One cold winter afternoon I went into the ATM vestibule of my local bank to deposit a check and withdraw some cash. Leaning in the corner, doodling on a deposit envelope, was an older man in worn jeans and boots, a grease-spotted sweatshirt and a dingy denim jacket. As I entered, he stopped his doodling and mumbled a question.
“Excuse me?” I said, and took a step closer. He smelled strongly of alcohol and urine and was missing a number of teeth. His eyelids were heavy.
It took a few more tries before I understood what he was asking me: “Do you have a dollar?”

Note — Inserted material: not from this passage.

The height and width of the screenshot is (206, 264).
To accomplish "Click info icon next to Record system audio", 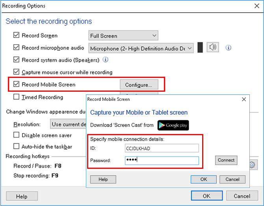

I’ve always felt conflicted about giving money to people on the street. I know that it’s not an effective long-term solution to poverty and homelessness, and I can see how it might even be counterproductive — creating a cycle of dependency, feeding addictions. But that day in the ATM, for whatever reason, I didn’t have the usual mental tug of war with myself. I didn’t think about whether or not it was the right thing to do, or whether this man deserved my help — as if I could possibly know. I didn’t even care that he’d probably spend the money at the liquor store down the street. I just opened my wallet and gave him not one but five dollars.
As I left, I found myself thinking about that biblical teaching, “when you give to the poor, let not your left hand know what your right hand is doing.” I’d always thought of it as just a reminder not to be boastful or conspicuous about giving to charity. But it occurred to me that maybe it meant something else, too; maybe it was a reminder not to reason and rationalize too much when it comes to giving to the poor. When someone is standing in front of you, suffering, don’t think — just help. Let not your head know what your heart is doing.
It was freezing outside that day. I would go home to my family, a warm house, a good meal. But the man taking shelter in the ATM wouldn’t. My giving him a few bucks obviously wouldn’t change his life, but I hope that maybe it gave him some temporary relief —whether that meant bus fare to a shelter downtown or a pocket flask of vodka to keep the shakes away. Maybe even just the moment of connection with another person was a bright spot in his long, cold day.
I still believe that that the best way to fight poverty is to advocate for broader social change and support organizations whose mission is to help the poor and homeless. But I no longer believe that this approach and giving money to people on the street have to be mutually exclusive. The big picture is important, but the small gesture has a value of its own.